Among others who left during the LightSquared presentation and/or subsequent discussions were Dean Brenner, Qualcomm; Joseph Burns, United Airlines; Ann Ciganer, U.S. GPS Industry Council; Ronald Hatch, NavCom Technology (John Deere), and Timothy Murphy, the Boeing Company.
That did not stop the board from taking on the issue of GPS receiver standards — which had arisen after LightSquared wrote a letter to the FCC pointing to what they said was a government standard for receivers and blaming interference problems on the failure of GPS receiver manufacturers to follow it.
“The committee has said there are two different issues here [regarding a GPS receiver standard],” said Geringer. “One is ‘Should there be a standard of any kind for receivers? The second is what LS has asserted as a standard, is very explicitly stated not to be a standard.”
LightSquared had posited that the Global Positioning System Standard Positioning Service (GPS SPS) Performance Standard published in September 2008 — which sets forth what users can expect from the GPS satellite signals in space — incorporates receiver standards. The document is available here.

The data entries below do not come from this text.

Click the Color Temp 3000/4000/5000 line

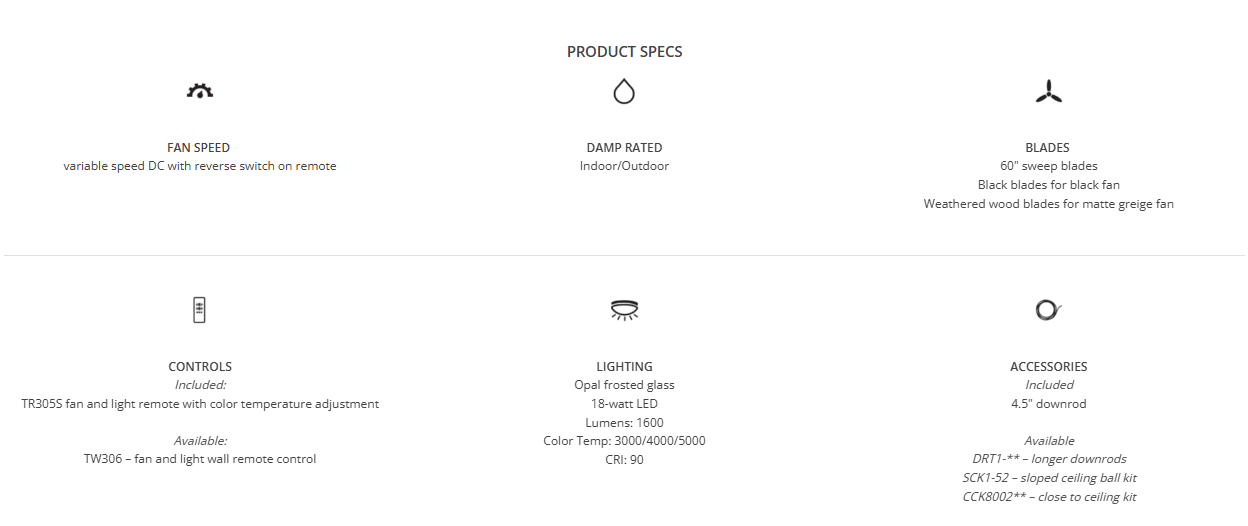pos(624,441)
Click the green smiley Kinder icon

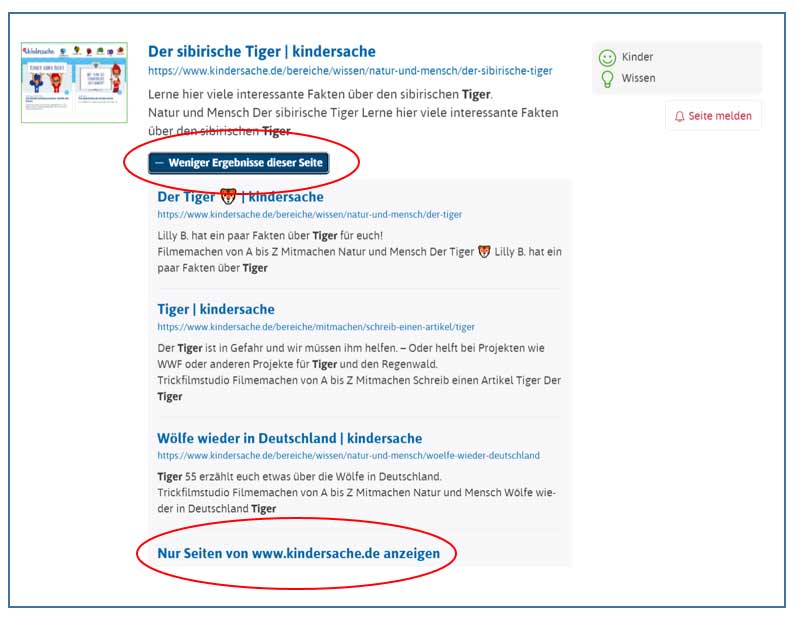tap(606, 58)
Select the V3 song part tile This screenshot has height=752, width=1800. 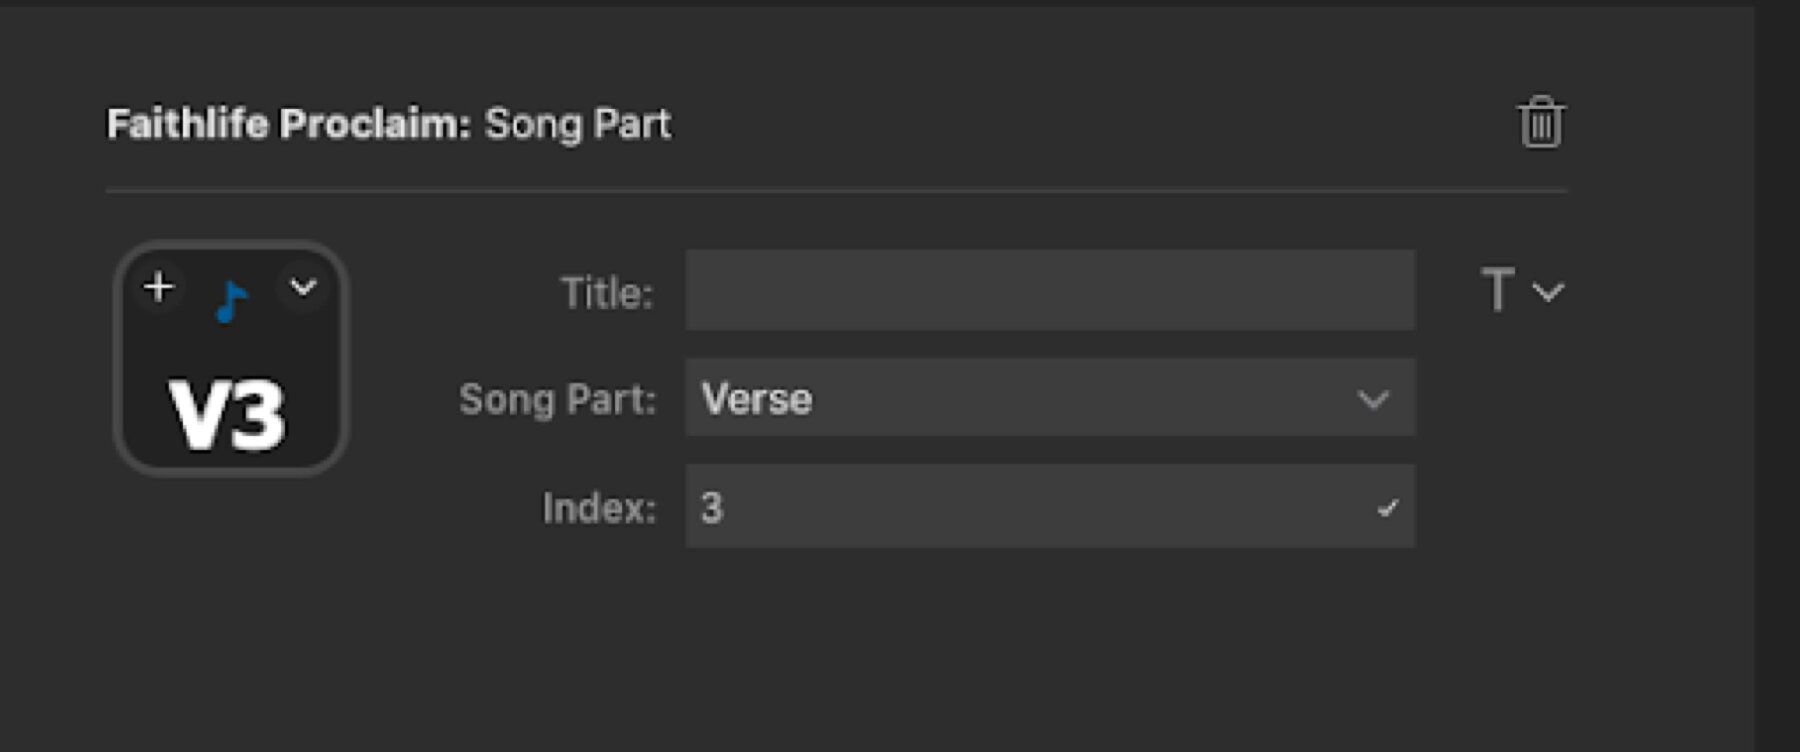(231, 358)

In fact the same section of document cited by LightSquared states, at the beginning, that the “representative receiver characteristics are used to provide a framework for defining the SPS performance standards. They are not intended to impose any minimum requirements on receiver manufacturers or integrators, although they are necessary attributes to achieve the SPS performance described in this document.”
You Got the Bill?
LightSquared may be pressing on the issue of receiver standards because it goes to the question of who should pay for any changes or retrofits necessary to accommodate their system.
“Users should not be required to pay a dime for this,” said Jeffrey Carlisle, LightSquared’s executive vice president of regulatory affairs and public policy.
LightSquared asserts that the GPS community should have known from prior FCC proceedings that it was building a terrestrial network and adapted their receivers accordingly. GPS firms and government agencies insist that the LightSquared network is a new and unanticipated rezoning of the frequencies next to theirs and should not be allowed.
The Coalition to Save Our GPS has countered with similar arguments to establish the primacy of GPS signal designs, including most recently a section of their November 8 FCC filing to eliminate the upper 10-megahertz band from consideration.
In the filing the Coalition argues that design of the modernized military signal (M-code), published more than a decade ago, by itself should prevent use of the upper band by LightSquared.
In a clever concession that splits the interests of federal GPS users from those of the commercial community, LightSquared has already offered to pay to replace or retrofit the government’s high precision receivers.
“Who pays for the commercial precision receivers — which is what this all boils down to at the end of the day. That’s a commercial issue — something that the federal government doesn’t have to decide,” said Carlisle.
“It’s still a very open question as to whether the filter devices being touted as ‘solutions’ will work,” said the Coalition in a statement e-mailed to Inside GNSS. “But if testing does confirm their viability, it’s preposterous to think that either the users or the manufacturers of existing GPS devices should have to bear the burden of paying for the retrofitting or replacement of those devices.
“The FCC has consistently held that transition costs must be borne by the party proposing a new use, not prior spectrum users who acted in good faith reliance on prior decisions, as GPS users and the industry did here.”